Bin ich gesetzlich verpflichtet, Nothilfe zu leisten?

Jede*r möchte gerne einem Menschen in Not helfen. Manchmal ist man jedoch völlig überfordert damit.

Ich war spät nachts auf dem Nachhauseweg. Da kam mir eine Frau entgegen, die komisch schwankte, nach Luft schnappte, sich ans Herz griff und dann zusammensank. Ich fragte mich, ob sie einfach sturzbetrunken war oder ob gerade ihr Herz versagte.

Ich wusste überhaupt nicht, wie ich reagieren sollte. Nervös schaute ich mich um, aber es war sonst niemand auf der Strasse. Dann redete ich mir ein, dass bestimmt noch jemand vorbeikommt und bei Bedarf hilft und trat den Heimweg an.

Mich plagt seither ein schlechtes Gewissen. Hätte ich etwas unternehmen müssen? Was hätte als Laie überhaupt von mir verlangt werden können?

Toni M.

 

Die rechtliche Situation ist eindeutig. Das Schweizer Strafgesetzbuch hält in Artikel 128 fest: «Wer einem Menschen, der in unmittelbarer Lebensgefahr schwebt, nicht hilft, obwohl es ihm den Umständen nach zugemutet werden könnte, wird mit Freiheitsstrafe bis zu drei Jahren oder Geldstrafe bestraft.»

Dasselbe droht, wenn man einem Menschen nicht hilft, den man selbst verletzt hat. Oder wenn man andere von der Nothilfe abhält oder sie dabei behindert.

Abklärung ist einfach, aber unabdingbar

Toni wäre also gesetzlich klar verpflichtet gewesen, Nothilfe zu leisten. Da ihn niemand beobachtet hatte, wird ihn jedoch niemand zur Rechenschaft ziehen.

Was hätte er konkret tun müssen?
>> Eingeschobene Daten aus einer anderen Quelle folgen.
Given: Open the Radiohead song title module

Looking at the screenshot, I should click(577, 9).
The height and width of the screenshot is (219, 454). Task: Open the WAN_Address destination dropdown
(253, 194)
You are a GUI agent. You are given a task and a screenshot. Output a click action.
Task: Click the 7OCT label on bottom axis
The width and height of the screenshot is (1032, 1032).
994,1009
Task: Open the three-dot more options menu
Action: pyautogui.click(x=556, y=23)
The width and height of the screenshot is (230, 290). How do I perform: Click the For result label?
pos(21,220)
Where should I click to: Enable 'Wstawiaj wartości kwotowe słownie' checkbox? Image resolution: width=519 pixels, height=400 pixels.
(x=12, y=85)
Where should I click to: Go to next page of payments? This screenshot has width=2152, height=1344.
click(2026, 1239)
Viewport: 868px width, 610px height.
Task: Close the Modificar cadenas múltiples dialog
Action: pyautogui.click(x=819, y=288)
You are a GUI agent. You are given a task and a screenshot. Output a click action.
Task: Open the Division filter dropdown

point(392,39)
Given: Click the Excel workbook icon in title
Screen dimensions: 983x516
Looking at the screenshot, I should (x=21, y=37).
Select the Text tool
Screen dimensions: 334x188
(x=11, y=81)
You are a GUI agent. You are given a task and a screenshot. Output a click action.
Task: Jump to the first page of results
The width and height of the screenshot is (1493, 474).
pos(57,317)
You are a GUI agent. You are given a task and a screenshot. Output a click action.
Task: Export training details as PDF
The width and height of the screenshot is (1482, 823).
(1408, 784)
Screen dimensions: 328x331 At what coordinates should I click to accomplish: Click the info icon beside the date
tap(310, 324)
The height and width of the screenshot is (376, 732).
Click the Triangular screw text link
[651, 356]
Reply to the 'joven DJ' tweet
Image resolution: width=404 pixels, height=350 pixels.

Zuerst hätte Toni abklären müssen, ob ein medizinischer Notfall vorliegt. Dies wäre sehr einfach gewesen. Er hätte die Frau ansprechen und feststellen können, ob sie bei Bewusstsein ist und atmet. Die Messung des Pulses hätte ihm Hinweise darüber gegeben, ob seine eigene Vermutung eines Herzversagens richtig war.

Laien haften nicht für Fehler bei der Nothilfe

Falsch machen konnte Toni nur etwas: nicht zu reagieren. Zu befürchten hatte er nichts. Hätte er in seiner Ratlosigkeit etwas Ungeschicktes gemacht, hätte er als medizinischer Laie nicht dafür haftbar gemacht werden können. Wenn er zum Beispiel die Betroffene versucht hätte zu beatmen, statt ihr eine Herzmassage zu geben.

Mindestens den Notruf wählen

Hätte sich Toni absolut nicht getraut, die betroffene Frau auch nur zu berühren, hätte er ihr trotzdem helfen können. Er hätte sofort den Notruf 144 oder 112 (internationale Notrufnummer) wählen müssen. Dann hätte er sofortige professionelle Hilfe angefordert und zudem Instruktionen für die Betreuung der Frau erhalten.

Nothilfe auch in psychischen Krisensituationen

Menschen können nicht nur aufgrund von Unfällen, Angriffen oder Organversagen in Lebensgefahr sein, sondern auch wegen psychischer Leiden. Nothilfe ist besonders dann notwendig, wenn jemand stark selbstmordgefährdet ist.

Auch in diesem Fall kann man die Notrufnummer wählen. Die betroffene Person soll man nicht allein lassen, bis professionelle Hilfe kommt.

Tonis schlechtes Gewissen ist leider gerechtfertigt. Jetzt weiss er aber, wie er sich verhalten muss, wenn er das nächste Mal mit einem Notfall konfrontiert ist.